*INPUT RECORDS*
* * * * *

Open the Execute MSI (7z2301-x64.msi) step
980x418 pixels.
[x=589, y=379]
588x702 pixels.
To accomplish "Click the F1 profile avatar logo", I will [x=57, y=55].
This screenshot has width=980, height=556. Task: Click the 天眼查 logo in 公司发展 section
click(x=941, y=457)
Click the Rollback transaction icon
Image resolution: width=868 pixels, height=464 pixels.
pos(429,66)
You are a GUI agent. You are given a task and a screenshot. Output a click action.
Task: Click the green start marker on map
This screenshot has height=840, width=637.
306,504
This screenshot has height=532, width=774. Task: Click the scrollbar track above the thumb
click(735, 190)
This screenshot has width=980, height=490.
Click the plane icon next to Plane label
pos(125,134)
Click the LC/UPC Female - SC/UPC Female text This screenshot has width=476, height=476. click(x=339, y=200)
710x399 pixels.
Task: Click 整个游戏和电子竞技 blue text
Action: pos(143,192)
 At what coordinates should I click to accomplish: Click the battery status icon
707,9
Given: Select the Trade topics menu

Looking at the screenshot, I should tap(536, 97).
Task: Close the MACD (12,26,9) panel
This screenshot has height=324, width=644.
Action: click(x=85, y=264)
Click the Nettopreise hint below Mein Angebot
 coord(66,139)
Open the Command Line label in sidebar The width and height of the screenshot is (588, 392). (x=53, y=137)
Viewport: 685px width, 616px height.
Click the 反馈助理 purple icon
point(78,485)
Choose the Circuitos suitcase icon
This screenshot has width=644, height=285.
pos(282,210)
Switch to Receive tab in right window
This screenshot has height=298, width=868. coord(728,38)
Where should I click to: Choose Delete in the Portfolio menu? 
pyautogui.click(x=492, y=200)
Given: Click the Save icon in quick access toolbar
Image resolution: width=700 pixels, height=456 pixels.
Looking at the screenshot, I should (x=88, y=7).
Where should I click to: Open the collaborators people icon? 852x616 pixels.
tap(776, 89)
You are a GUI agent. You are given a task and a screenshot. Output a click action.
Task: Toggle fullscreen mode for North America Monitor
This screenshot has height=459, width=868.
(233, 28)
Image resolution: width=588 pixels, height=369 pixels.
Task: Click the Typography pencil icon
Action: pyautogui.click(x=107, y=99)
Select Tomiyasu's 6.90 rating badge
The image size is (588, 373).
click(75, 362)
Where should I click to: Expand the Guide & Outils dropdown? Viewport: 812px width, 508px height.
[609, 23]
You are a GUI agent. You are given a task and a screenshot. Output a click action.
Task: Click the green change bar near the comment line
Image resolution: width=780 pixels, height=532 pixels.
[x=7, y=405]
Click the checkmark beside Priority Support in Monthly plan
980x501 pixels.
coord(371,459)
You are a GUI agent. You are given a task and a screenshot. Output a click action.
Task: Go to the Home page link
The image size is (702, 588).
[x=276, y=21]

* * * * *

*DIRECTIONS FOR THIS TASK*
The complete material should be output once more, word for word.

*SOLVED EXERCISE*
Open the Execute MSI (7z2301-x64.msi) step
980x418 pixels.
[x=589, y=379]
588x702 pixels.
To accomplish "Click the F1 profile avatar logo", I will [x=57, y=55].
This screenshot has width=980, height=556. Task: Click the 天眼查 logo in 公司发展 section
click(x=941, y=457)
Click the Rollback transaction icon
Image resolution: width=868 pixels, height=464 pixels.
pos(429,66)
You are a GUI agent. You are given a task and a screenshot. Output a click action.
Task: Click the green start marker on map
This screenshot has height=840, width=637.
306,504
This screenshot has height=532, width=774. Task: Click the scrollbar track above the thumb
click(735, 190)
This screenshot has width=980, height=490.
Click the plane icon next to Plane label
pos(125,134)
Click the LC/UPC Female - SC/UPC Female text This screenshot has width=476, height=476. click(x=339, y=200)
710x399 pixels.
Task: Click 整个游戏和电子竞技 blue text
Action: pos(143,192)
 At what coordinates should I click to accomplish: Click the battery status icon
707,9
Given: Select the Trade topics menu

Looking at the screenshot, I should tap(536, 97).
Task: Close the MACD (12,26,9) panel
This screenshot has height=324, width=644.
Action: click(x=85, y=264)
Click the Nettopreise hint below Mein Angebot
 coord(66,139)
Open the Command Line label in sidebar The width and height of the screenshot is (588, 392). (x=53, y=137)
Viewport: 685px width, 616px height.
Click the 反馈助理 purple icon
point(78,485)
Choose the Circuitos suitcase icon
This screenshot has width=644, height=285.
pos(282,210)
Switch to Receive tab in right window
This screenshot has height=298, width=868. coord(728,38)
Where should I click to: Choose Delete in the Portfolio menu? 
pyautogui.click(x=492, y=200)
Given: Click the Save icon in quick access toolbar
Image resolution: width=700 pixels, height=456 pixels.
Looking at the screenshot, I should (x=88, y=7).
Where should I click to: Open the collaborators people icon? 852x616 pixels.
tap(776, 89)
You are a GUI agent. You are given a task and a screenshot. Output a click action.
Task: Toggle fullscreen mode for North America Monitor
This screenshot has height=459, width=868.
(233, 28)
Image resolution: width=588 pixels, height=369 pixels.
Task: Click the Typography pencil icon
Action: pyautogui.click(x=107, y=99)
Select Tomiyasu's 6.90 rating badge
The image size is (588, 373).
click(75, 362)
Where should I click to: Expand the Guide & Outils dropdown? Viewport: 812px width, 508px height.
[609, 23]
You are a GUI agent. You are given a task and a screenshot. Output a click action.
Task: Click the green change bar near the comment line
Image resolution: width=780 pixels, height=532 pixels.
[x=7, y=405]
Click the checkmark beside Priority Support in Monthly plan
980x501 pixels.
coord(371,459)
You are a GUI agent. You are given a task and a screenshot. Output a click action.
Task: Go to the Home page link
The image size is (702, 588).
[x=276, y=21]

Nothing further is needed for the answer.